The manuscripts of Cologne Cathedral Library were made available online in 2002. But it was some ten years later that an Austrian academic, Dr Lukas Dorfbauer, visited the library to make one of the most extraordinary finds in recent decades. Previously, scholars had been interested in a ninth-century manuscript as the sole witness to a short letter which claimed to be from the Jewish high priest Annas to the Roman philosopher Seneca. They had dismissed the hundred-page anonymous gospel commentary as one of numerous similar works composed in the court of Charlemagne. As a specialist in such writings, however, Dorfbauer could see that the commentary was much older than the manuscript itself. In fact, it was none other than the earliest Latin commentary on the Gospels.
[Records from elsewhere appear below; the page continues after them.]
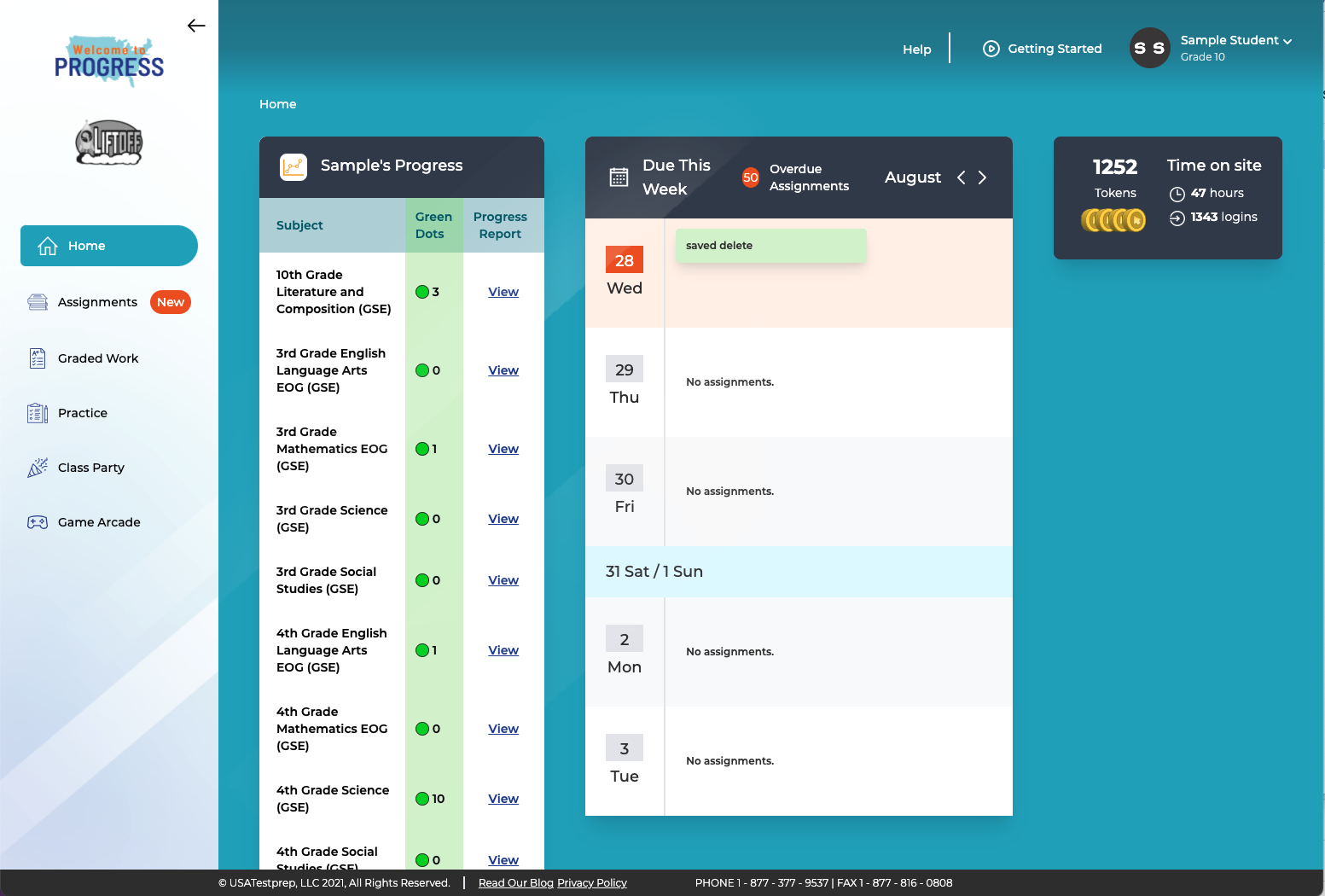The image size is (1325, 896).
Task: Select the Home icon in the sidebar
Action: [x=47, y=246]
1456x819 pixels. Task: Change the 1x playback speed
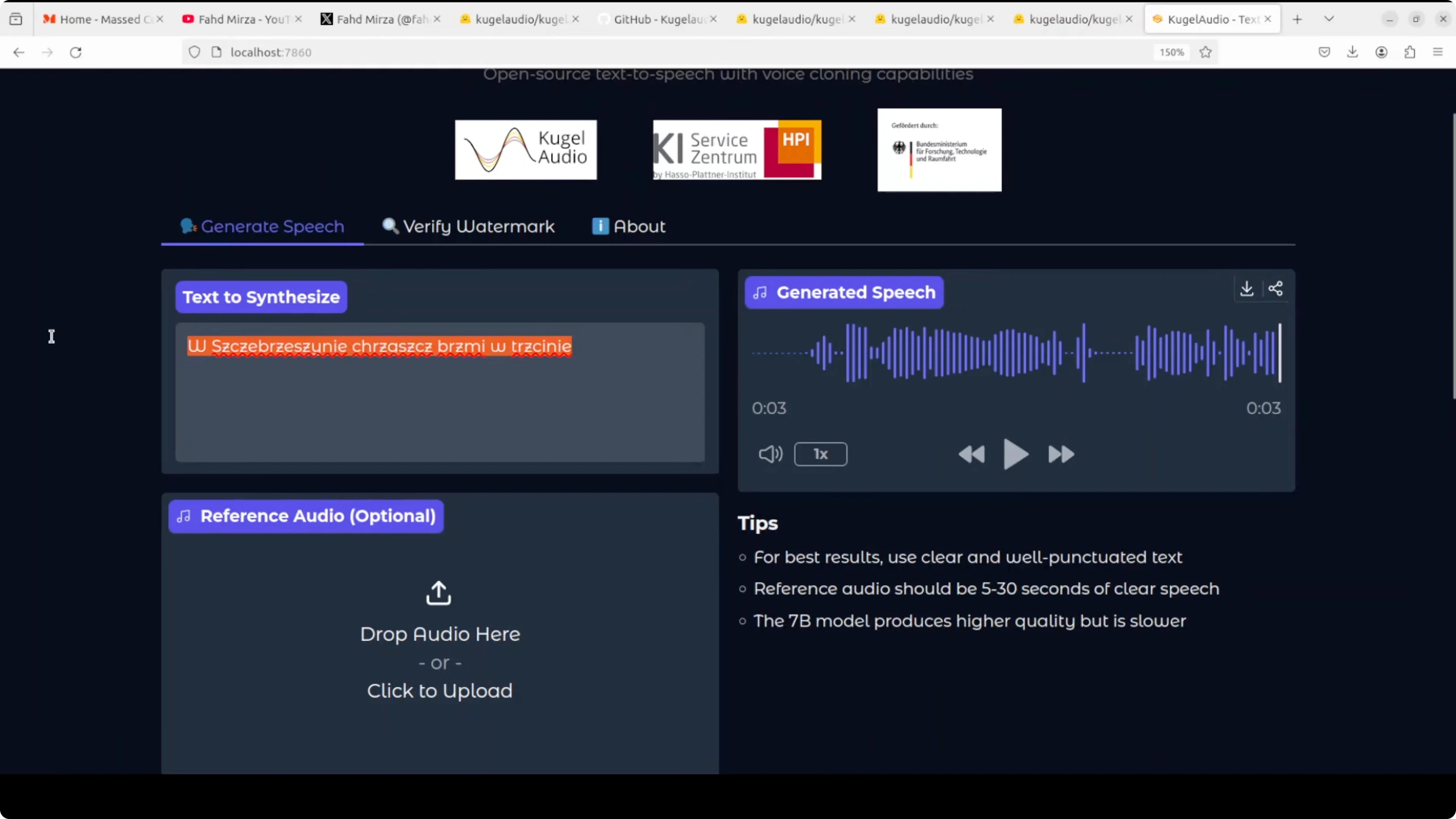[x=820, y=454]
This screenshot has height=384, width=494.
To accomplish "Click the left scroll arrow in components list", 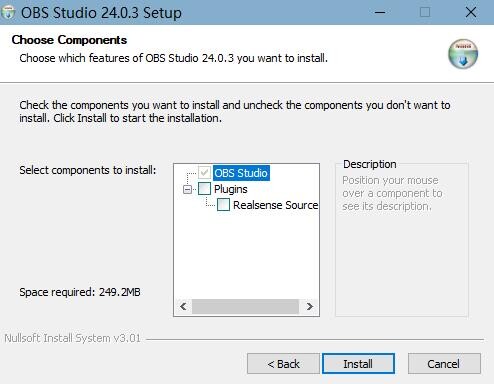I will click(x=183, y=306).
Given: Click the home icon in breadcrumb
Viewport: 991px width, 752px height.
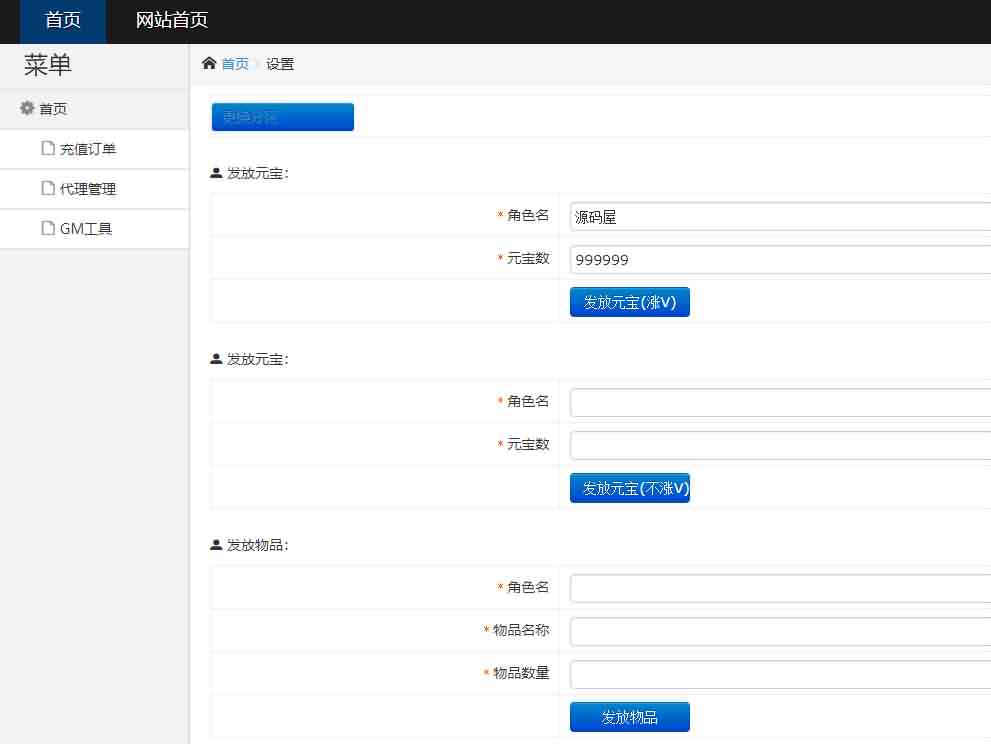Looking at the screenshot, I should (209, 64).
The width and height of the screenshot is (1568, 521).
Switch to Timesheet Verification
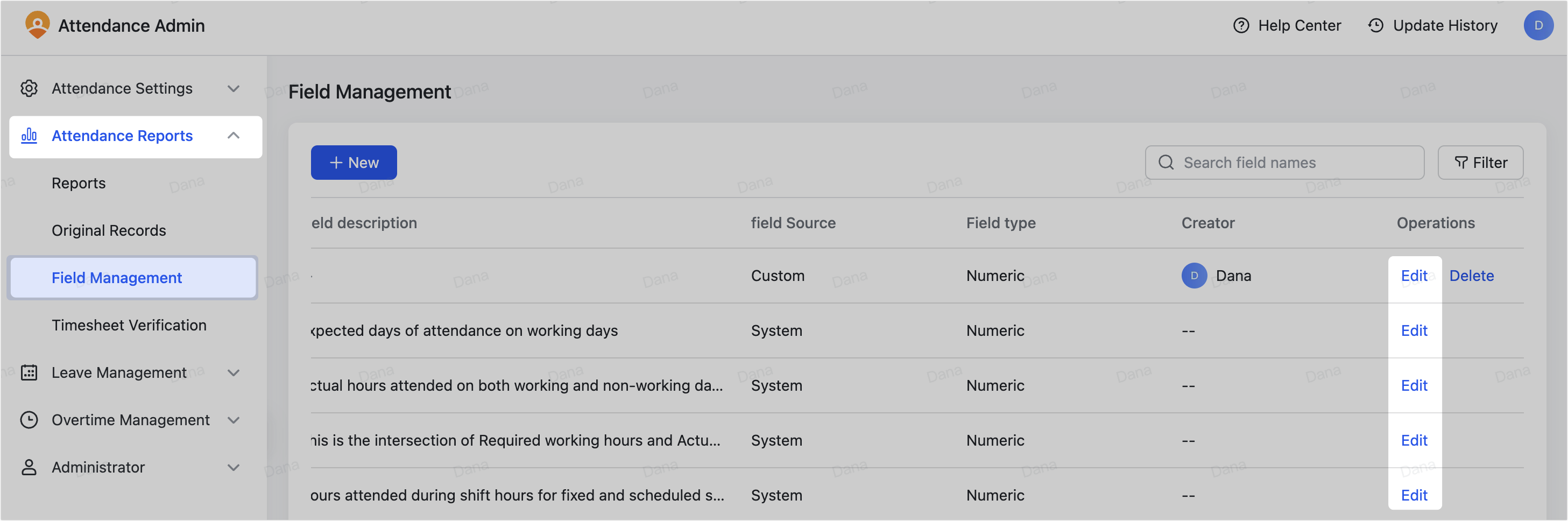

In his Lives of Famous Men, written at the end of the fourth century, Saint Jerome included an entry for Fortunatianus, who had been bishop of the north Italian diocese of Aquileia some 50 years earlier. This prominent cleric had written a gospel commentary including a series of chapter titles, which Jerome described as ‘a pearl without price’ and consulted when writing his own Commentary on Matthew. Later Christian authors, such as Hrabanus Maurus and Claudius of Turin, searched for it in vain. As with so many works from antiquity it seemed to have been lost, the remaining copies destroyed in a Vandal raid or eaten by mice in a dusty library.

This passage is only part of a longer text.